_Exercise aim:_ Restate the data below word for word, omitting pictures.

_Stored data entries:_
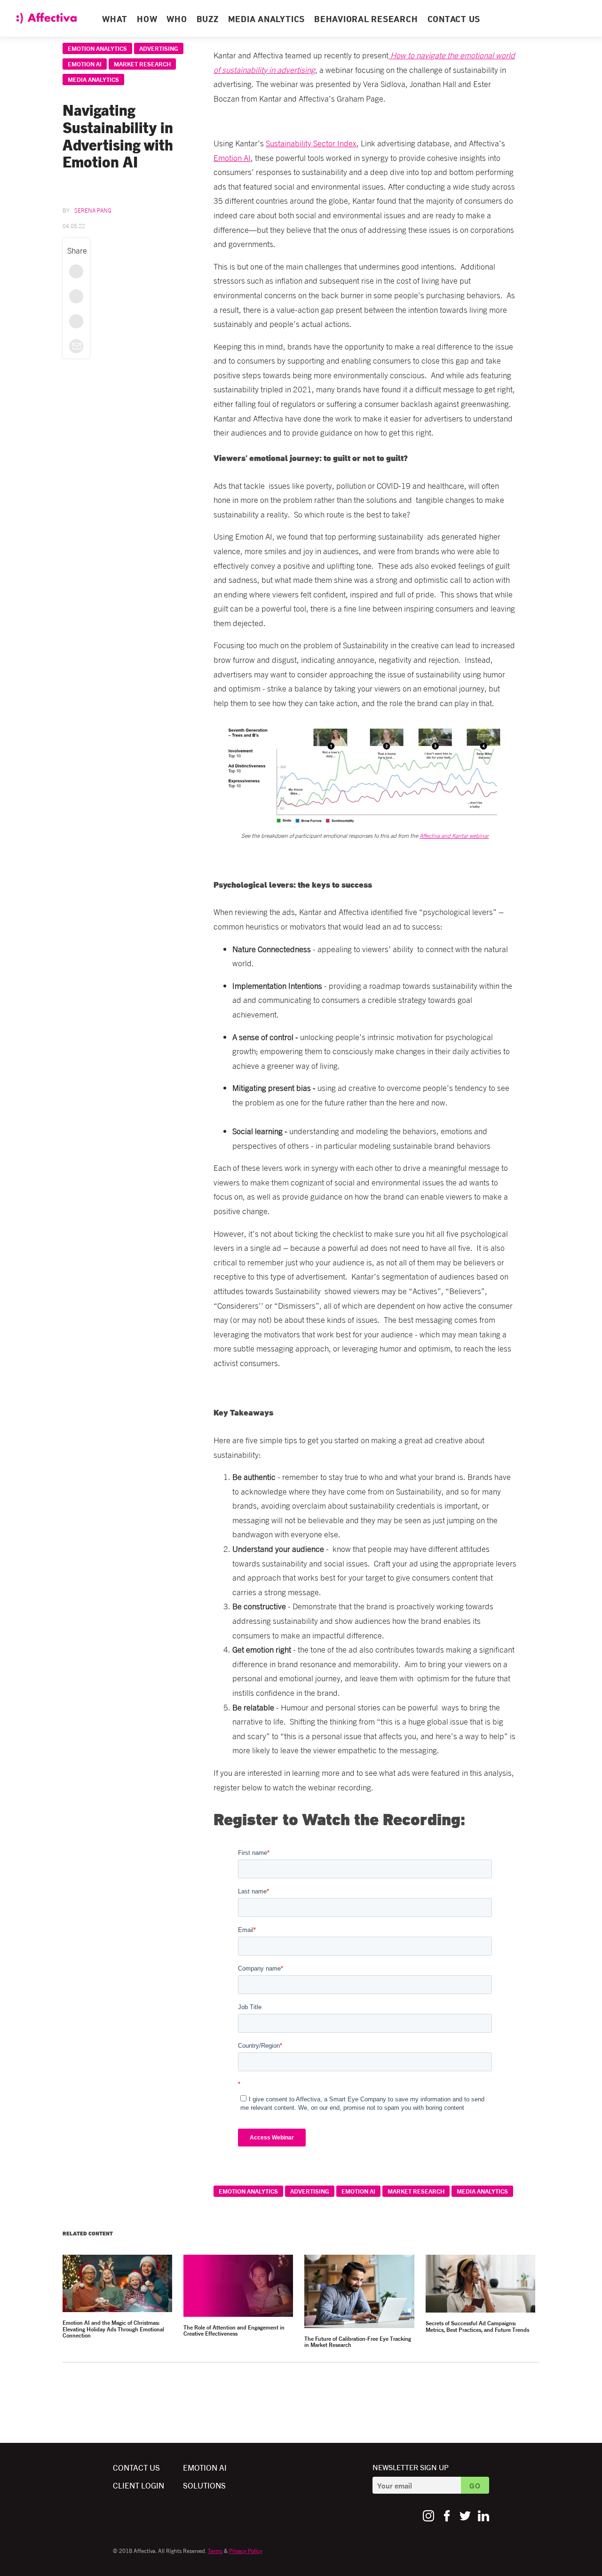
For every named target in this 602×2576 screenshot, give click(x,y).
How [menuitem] (147, 20)
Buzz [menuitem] (208, 20)
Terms (215, 2550)
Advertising (158, 48)
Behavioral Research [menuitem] (366, 20)
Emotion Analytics (97, 48)
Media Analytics (93, 79)
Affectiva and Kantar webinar (454, 835)
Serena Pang (92, 210)
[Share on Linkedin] (76, 321)
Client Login (138, 2485)
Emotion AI (85, 64)
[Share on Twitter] (76, 296)
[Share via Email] (76, 346)
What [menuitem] (114, 20)
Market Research (142, 64)
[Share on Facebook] (76, 271)
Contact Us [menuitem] (454, 20)
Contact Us (136, 2467)
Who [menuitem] (176, 20)
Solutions (204, 2485)
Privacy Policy (245, 2550)
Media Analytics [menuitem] (266, 20)
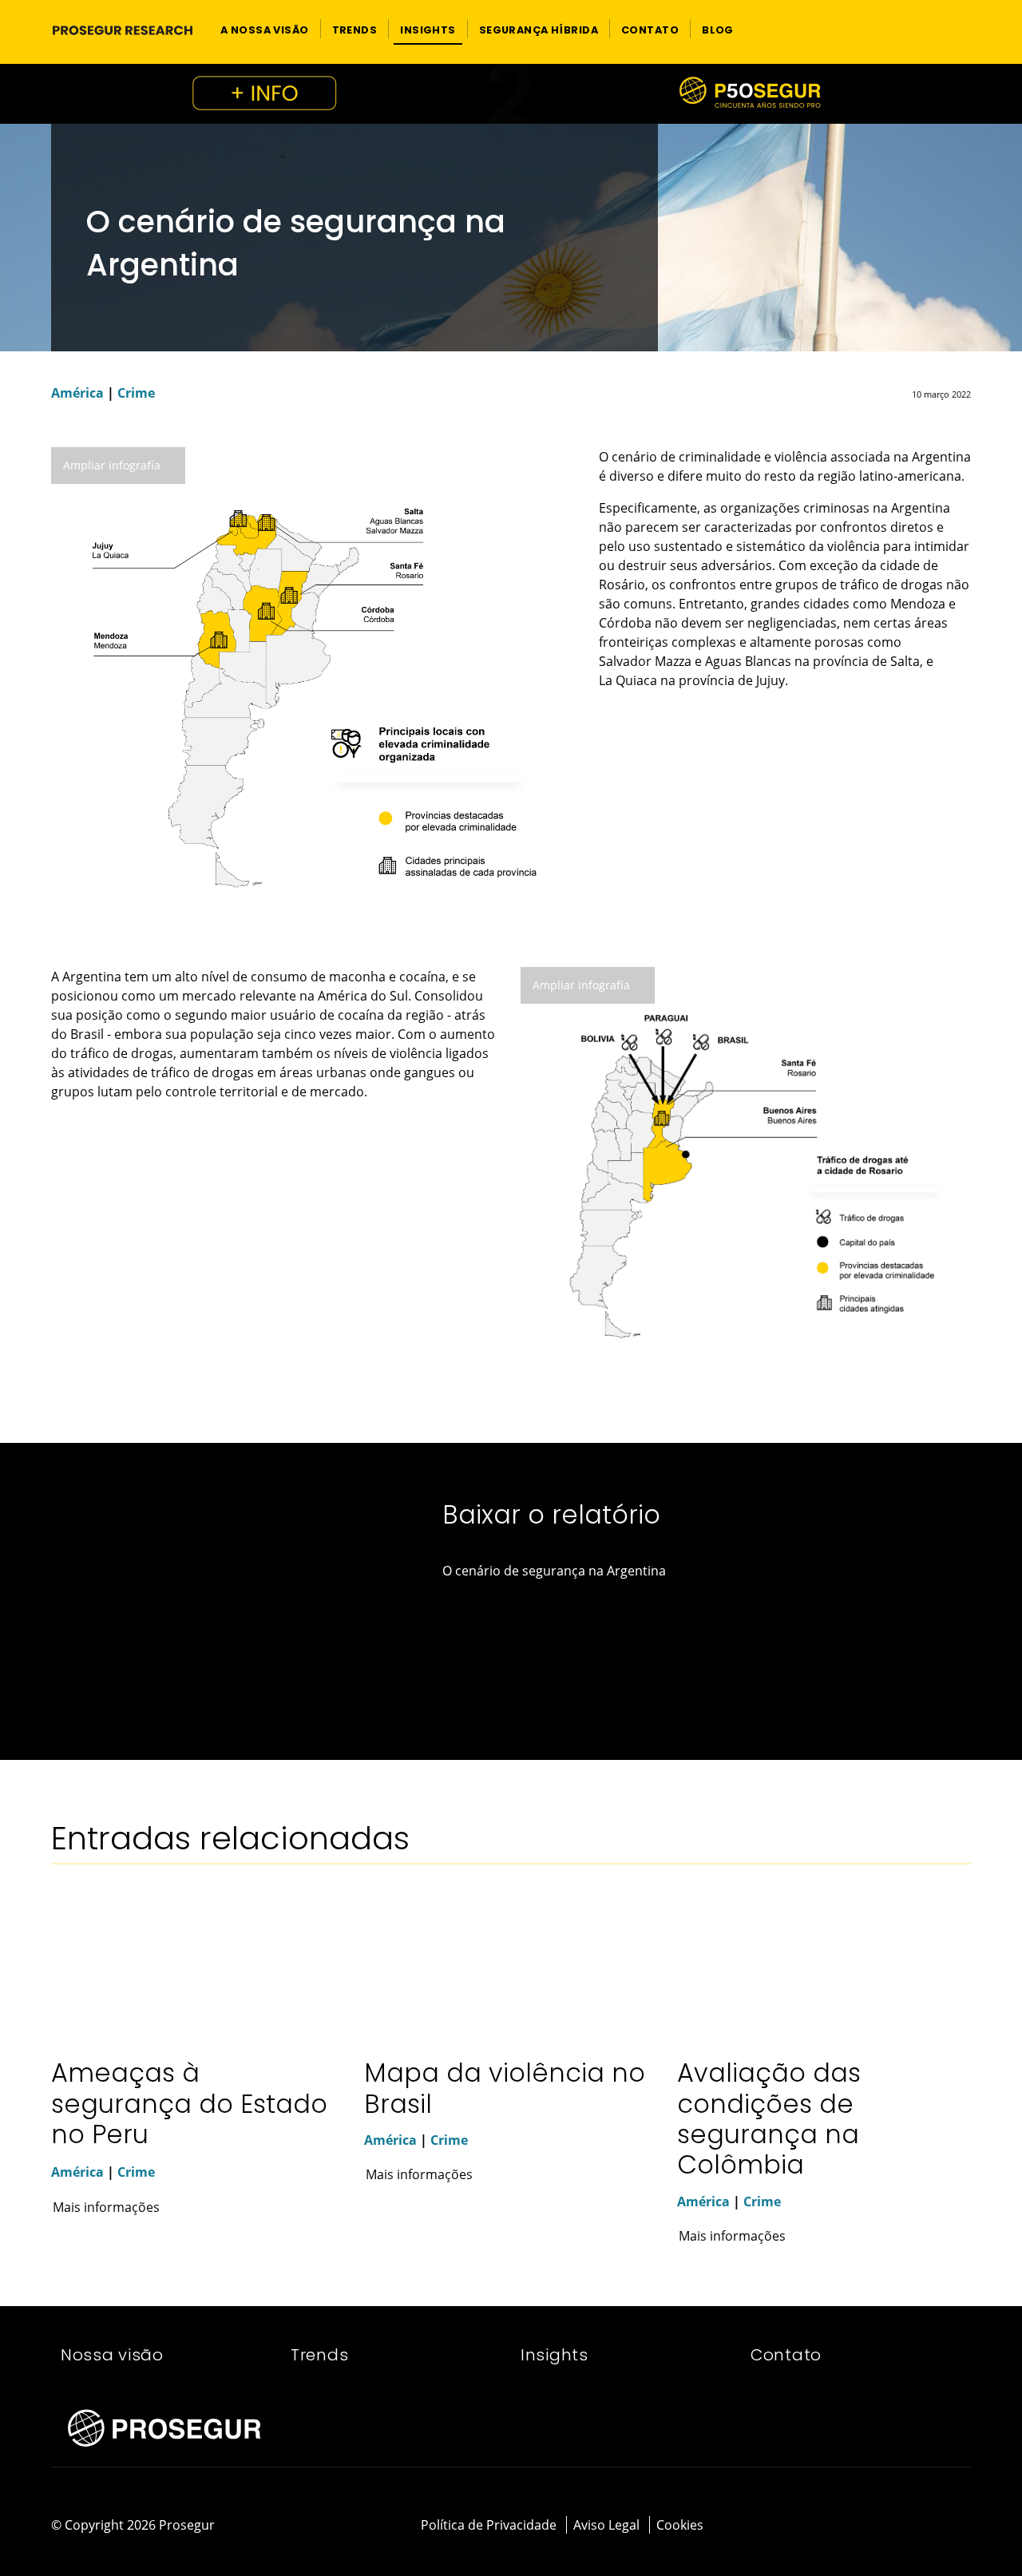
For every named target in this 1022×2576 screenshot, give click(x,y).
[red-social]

_Exercise output:_
For every named target in this 602×2576 screenshot, give click(x,y).
How [menuitem] (147, 20)
Buzz [menuitem] (208, 20)
Terms (215, 2550)
Advertising (158, 48)
Behavioral Research [menuitem] (366, 20)
Emotion Analytics (97, 48)
Media Analytics (93, 79)
Affectiva and Kantar webinar (454, 835)
Serena Pang (92, 210)
[Share on Linkedin] (76, 321)
Client Login (138, 2485)
Emotion AI (85, 64)
[Share on Twitter] (76, 296)
[Share via Email] (76, 346)
What [menuitem] (114, 20)
Market Research (142, 64)
[Share on Facebook] (76, 271)
Contact Us [menuitem] (454, 20)
Contact Us (136, 2467)
Who [menuitem] (176, 20)
Solutions (204, 2485)
Privacy Policy (245, 2550)
Media Analytics [menuitem] (266, 20)
For every named target in this 1022×2576 screenshot, give click(x,y).
[red-social]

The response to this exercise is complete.